Example 2: AAV Constructs Displaying Long Stretches of Identical Nucleotides are Subject to Incomplete Packaging

Material and Methods

Production of Viral Vectors

[0125] AAV vectors carrying cDNA encoding mouse-RdCVF, RdCVFL or eGFP were produced by the plasmid co-transfection method (31). Recombinant AAV was purified by cesium chloride or iodixanol gradient ultracentrifugation. The viral eluent was buffer exchanged and concentrated with Amicon Ultra-15 Centrifugal Filter Units in PBS and titrated by quantitative PCR relative to a standard curve.

Denaturing gel Electrophoresis

[0126] The genomic DNA was extracted and subjected to denaturing gel electrophoresis. The size of the nucleic acids was compared to a DNA ladder.

Results

[0127] The FIGS. 2 and 4F show that the construct CT37, disclosed in WO2016/185037 and thus not a construction according to the invention. This comparative example_which only expresses RdCVF is subject to a complete packaging since its production results in DNA at the expected sizes of 5000 bp.

[0128] As shown at FIGS. 2 and 4F, CT35, which comprises a repeat of 390 contiguous identical nucleotides (FIG. 4A), is subject to incomplete packaging since its production results in abnormal AAV genome sizes instead of AAV genome of 4804 bp.

[0129] Thus, it is well demonstrated that expressing a first nucleic acid encoding RdCVF and a second nucleic acid encoding RdCVFL in an AAV can lead to incomplete encapsidation of the AAV single strand DNA within the viral capsid.

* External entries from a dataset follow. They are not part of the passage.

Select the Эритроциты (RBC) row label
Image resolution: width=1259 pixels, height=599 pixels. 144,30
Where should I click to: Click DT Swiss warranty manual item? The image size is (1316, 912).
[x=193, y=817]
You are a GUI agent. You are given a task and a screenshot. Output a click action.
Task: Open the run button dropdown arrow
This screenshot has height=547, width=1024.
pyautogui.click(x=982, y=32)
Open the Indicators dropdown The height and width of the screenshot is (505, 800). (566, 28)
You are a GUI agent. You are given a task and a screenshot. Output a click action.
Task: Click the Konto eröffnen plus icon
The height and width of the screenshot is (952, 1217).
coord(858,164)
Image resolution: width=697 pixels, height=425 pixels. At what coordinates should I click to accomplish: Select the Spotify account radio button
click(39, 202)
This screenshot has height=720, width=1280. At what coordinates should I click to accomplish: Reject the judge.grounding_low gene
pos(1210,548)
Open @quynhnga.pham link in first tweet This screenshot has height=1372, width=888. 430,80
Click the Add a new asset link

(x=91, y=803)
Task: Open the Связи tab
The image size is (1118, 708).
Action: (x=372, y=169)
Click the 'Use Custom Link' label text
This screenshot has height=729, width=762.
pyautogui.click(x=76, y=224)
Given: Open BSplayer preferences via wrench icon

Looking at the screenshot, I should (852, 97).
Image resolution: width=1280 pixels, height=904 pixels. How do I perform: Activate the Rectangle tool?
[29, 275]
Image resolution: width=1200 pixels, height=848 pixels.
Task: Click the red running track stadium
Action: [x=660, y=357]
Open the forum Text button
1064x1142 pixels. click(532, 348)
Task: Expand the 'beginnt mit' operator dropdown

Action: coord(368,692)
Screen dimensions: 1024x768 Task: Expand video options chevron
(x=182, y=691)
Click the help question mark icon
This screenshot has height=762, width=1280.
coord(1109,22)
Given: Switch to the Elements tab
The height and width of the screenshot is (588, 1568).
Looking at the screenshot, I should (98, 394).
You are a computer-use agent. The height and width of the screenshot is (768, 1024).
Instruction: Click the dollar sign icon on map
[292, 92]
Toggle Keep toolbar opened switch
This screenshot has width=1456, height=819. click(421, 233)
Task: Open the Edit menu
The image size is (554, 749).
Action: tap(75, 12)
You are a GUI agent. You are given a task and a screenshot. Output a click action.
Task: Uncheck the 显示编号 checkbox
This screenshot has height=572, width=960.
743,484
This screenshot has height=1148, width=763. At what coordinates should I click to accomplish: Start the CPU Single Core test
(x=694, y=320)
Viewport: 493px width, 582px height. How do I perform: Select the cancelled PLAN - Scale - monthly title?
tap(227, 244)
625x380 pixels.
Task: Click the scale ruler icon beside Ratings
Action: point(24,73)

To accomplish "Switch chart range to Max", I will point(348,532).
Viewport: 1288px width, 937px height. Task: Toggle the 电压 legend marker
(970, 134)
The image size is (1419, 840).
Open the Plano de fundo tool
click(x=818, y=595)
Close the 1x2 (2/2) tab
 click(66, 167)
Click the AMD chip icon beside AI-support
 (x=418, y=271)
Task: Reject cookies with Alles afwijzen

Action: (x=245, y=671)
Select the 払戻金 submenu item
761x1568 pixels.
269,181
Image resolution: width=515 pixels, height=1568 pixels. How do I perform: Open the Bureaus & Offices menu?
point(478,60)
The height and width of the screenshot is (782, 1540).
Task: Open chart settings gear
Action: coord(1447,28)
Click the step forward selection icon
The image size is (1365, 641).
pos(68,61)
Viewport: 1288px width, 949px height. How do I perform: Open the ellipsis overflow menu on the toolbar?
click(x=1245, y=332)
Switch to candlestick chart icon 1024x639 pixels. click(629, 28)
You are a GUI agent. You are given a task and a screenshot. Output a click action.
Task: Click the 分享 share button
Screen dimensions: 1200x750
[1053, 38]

[0130] In contrast, the construct C06 according to the invention, which expresses both RdCVF and RdCVFL and comprises a direct repeat of only 167 nucleotides long, show a band at the expected size of 4942 bp. This result demonstrates a complete encapsidation with the construct C06.

[0131] In the same way, the construct C03, which comprises a repeat of 9 contiguous identical nucleotides, shows a single band at the expected size of 4926 bp.

[0132] It is shown that decreasing the number of contiguous identical nucleotides shared between the two expression cassettes, allows to increase the proportion of complete encapsidation of an AAV comprising both a nucleic acid encoding RdCVF and a nucleic acid encoding RdCVFL.

[0133] Thus, the inventors have demonstrated that complete packaging is obtained when the first and second expression cassette do not contain more than 200 contiguous nucleic acids.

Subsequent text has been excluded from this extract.